Paul Pfeiffer- Art 21
Although I really liked the interesting use of repetition and loop in his projects, the most intriguing part is how Pfeiffer came up with his idea to erase and entire scene. He came up with the idea through a mistake or in his words “a failure that [he] encountered.” Many times I find new ways of doing things by messing up something else. The way he turned his error into an entire new project is like the way I first worked with silhouettes in my collages because I failed to leave enough space for color.
Robert Raushenburg- Erased De Kooning
There are two things I like the most about the Raushenburg video, first is his thoughts on his own work, and secondly how he responds to the final question asked in the video. After stating that he started by erasing his own drawings he declared “it was nothing.” Raushenburg believed “it had to start as art.” Showing he does not think of his own work as art fascinates me. Then, on the other hand, his response to the question what does his erasure mean to him, he says “It’s poetry.” He commented that his own work at drawing did not count as art, yet the act of erasing a De Kooning piece becomes poetry when others think of it as vandalism.
The Revelation of Erasure by Brian Dillon
Many quotes in this article catch my attention for many different reasons. From recalling to forgetting and detrimental excess to what is still detectable, my mind was spinning.

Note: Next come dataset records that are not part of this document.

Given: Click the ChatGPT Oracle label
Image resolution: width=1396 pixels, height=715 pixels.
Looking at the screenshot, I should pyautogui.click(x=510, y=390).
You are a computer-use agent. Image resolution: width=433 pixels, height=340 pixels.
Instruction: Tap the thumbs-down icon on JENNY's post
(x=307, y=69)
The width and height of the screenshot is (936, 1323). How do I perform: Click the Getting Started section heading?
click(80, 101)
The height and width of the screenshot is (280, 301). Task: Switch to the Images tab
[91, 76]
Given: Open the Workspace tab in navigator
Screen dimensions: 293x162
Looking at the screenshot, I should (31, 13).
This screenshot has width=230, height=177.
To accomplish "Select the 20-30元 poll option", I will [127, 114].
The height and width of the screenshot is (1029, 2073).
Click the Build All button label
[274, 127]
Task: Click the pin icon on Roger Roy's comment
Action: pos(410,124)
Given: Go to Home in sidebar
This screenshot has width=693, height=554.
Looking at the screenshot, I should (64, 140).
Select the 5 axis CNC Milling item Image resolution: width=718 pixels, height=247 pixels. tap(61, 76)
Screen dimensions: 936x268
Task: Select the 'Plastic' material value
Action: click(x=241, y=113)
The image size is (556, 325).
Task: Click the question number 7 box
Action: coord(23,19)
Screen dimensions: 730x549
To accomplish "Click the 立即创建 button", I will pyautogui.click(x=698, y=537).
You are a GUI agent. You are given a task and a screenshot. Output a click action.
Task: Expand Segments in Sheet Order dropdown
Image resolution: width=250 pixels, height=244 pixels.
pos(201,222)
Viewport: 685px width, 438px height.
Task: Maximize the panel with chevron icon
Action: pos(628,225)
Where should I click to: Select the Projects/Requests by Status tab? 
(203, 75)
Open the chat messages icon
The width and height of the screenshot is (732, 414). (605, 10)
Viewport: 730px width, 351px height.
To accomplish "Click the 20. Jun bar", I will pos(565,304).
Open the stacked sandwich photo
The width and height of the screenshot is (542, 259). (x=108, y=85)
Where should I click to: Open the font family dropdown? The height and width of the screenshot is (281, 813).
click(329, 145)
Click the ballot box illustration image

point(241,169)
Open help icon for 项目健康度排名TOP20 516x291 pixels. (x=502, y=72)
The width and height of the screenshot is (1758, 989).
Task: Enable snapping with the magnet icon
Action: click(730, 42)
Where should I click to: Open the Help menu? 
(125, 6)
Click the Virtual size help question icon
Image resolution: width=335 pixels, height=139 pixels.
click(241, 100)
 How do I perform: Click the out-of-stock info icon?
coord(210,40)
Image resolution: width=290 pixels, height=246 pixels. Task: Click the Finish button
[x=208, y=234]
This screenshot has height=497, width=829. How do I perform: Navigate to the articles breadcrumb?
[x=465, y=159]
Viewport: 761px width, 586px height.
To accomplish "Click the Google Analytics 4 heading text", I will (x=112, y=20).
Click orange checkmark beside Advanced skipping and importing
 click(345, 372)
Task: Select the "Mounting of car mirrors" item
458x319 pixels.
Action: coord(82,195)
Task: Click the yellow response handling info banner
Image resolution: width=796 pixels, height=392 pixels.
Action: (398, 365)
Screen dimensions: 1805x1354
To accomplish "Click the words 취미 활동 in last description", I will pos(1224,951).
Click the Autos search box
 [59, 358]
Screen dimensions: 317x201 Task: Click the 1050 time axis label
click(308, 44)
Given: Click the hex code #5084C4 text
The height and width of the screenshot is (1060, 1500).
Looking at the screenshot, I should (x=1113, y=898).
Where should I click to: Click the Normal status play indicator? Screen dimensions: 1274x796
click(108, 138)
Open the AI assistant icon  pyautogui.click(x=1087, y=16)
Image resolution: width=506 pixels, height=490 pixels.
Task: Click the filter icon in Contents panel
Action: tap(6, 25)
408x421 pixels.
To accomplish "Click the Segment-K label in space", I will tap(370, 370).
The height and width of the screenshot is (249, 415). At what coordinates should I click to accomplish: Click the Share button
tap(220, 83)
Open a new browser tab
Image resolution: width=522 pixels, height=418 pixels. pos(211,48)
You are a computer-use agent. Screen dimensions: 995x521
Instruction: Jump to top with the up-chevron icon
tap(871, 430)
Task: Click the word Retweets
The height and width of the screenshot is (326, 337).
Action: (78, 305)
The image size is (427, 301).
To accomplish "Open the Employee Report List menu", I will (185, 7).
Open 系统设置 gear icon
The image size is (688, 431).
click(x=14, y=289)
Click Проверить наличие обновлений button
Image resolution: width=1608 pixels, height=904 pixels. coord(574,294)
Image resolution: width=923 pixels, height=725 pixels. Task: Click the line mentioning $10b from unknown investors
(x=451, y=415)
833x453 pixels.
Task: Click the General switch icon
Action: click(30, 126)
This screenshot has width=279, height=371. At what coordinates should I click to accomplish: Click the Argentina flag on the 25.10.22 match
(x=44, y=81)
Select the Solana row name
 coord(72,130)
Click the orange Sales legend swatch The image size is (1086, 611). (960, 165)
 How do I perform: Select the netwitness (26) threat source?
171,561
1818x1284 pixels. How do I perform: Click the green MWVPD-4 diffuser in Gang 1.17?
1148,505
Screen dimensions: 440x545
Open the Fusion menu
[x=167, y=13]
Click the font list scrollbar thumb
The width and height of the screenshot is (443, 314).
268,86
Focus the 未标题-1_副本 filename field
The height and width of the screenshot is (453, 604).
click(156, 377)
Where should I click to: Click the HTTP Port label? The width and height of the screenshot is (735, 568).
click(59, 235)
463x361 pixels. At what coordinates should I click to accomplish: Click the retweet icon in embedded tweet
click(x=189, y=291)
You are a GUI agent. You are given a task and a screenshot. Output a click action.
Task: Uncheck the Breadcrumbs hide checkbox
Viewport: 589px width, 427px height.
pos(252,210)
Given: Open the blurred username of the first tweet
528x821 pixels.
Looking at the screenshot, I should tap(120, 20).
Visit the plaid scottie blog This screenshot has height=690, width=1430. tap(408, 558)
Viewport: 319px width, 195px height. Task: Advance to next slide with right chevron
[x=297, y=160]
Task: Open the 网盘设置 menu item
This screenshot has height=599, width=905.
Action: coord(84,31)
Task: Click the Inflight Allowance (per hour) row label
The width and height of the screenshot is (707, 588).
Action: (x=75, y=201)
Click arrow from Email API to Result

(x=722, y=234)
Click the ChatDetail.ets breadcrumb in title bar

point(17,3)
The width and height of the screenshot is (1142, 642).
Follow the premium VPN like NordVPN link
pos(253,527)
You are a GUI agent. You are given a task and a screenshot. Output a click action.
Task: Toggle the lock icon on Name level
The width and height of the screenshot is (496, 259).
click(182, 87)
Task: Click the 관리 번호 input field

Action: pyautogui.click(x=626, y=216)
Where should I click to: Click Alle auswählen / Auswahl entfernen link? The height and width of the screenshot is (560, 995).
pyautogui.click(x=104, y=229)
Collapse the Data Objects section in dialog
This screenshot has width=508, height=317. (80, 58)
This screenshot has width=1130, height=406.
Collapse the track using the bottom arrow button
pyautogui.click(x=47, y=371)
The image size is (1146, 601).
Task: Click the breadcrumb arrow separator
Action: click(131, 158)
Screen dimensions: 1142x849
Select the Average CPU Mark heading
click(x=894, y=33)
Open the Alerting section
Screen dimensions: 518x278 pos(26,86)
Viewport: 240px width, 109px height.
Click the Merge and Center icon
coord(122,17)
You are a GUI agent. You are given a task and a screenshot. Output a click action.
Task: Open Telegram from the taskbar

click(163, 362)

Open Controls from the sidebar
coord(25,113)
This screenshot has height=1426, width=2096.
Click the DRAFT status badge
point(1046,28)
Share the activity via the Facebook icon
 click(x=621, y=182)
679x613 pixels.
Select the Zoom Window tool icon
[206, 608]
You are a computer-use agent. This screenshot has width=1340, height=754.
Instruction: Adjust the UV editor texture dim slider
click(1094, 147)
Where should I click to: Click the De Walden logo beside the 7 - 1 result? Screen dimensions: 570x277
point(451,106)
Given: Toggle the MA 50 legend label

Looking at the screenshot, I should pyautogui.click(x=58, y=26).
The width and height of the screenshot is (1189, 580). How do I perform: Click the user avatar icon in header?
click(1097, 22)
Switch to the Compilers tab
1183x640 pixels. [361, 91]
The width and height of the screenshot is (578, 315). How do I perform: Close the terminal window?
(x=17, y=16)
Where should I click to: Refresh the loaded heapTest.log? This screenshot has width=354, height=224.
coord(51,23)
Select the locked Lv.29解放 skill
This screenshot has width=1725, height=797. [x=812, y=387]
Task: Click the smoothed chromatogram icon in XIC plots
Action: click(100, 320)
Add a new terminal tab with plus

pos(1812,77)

When talking about the attempt to capture an empty stage, or gallery, or a silent orchestra I was blown away. I have tried to take photos of empty stages before and I can still feel the performance that was there. Being able to connect to that was amazing. I love how they declared the project “impossible” because “some sound, image or word [would] intervene to recall the world left behind.”
“Excess is a form of erasure too.” That is a phenomenal phrase. It says so much even while it is about what has been erased to some extent. Time and time again I have completely ruined a project by adding way too much to it. The idea that excess erases the project works for me because it erases the function of the project. If a project is to look pleasing and I jumble it up with too much the goal has been erased.
Many times as a kid I would draw with an Etch a Sketch and as Dillon says, you can turn it the right way and see previous creations. I would spend hours trying to re-create things I didn’t like the way they looked the first few times by tilting it to compare.
To me the line “There will be no forgetting the crossed-out…” has endless meanings depending on who reads it. Everything I create as a project I take notes on before, during, and after I complete it. Anything I undo or erase I make a note of, because if it didn’t work then odds are in that set of projects it won’t work again. It makes it so that it is not just impossible to forget, I choose not to forget it.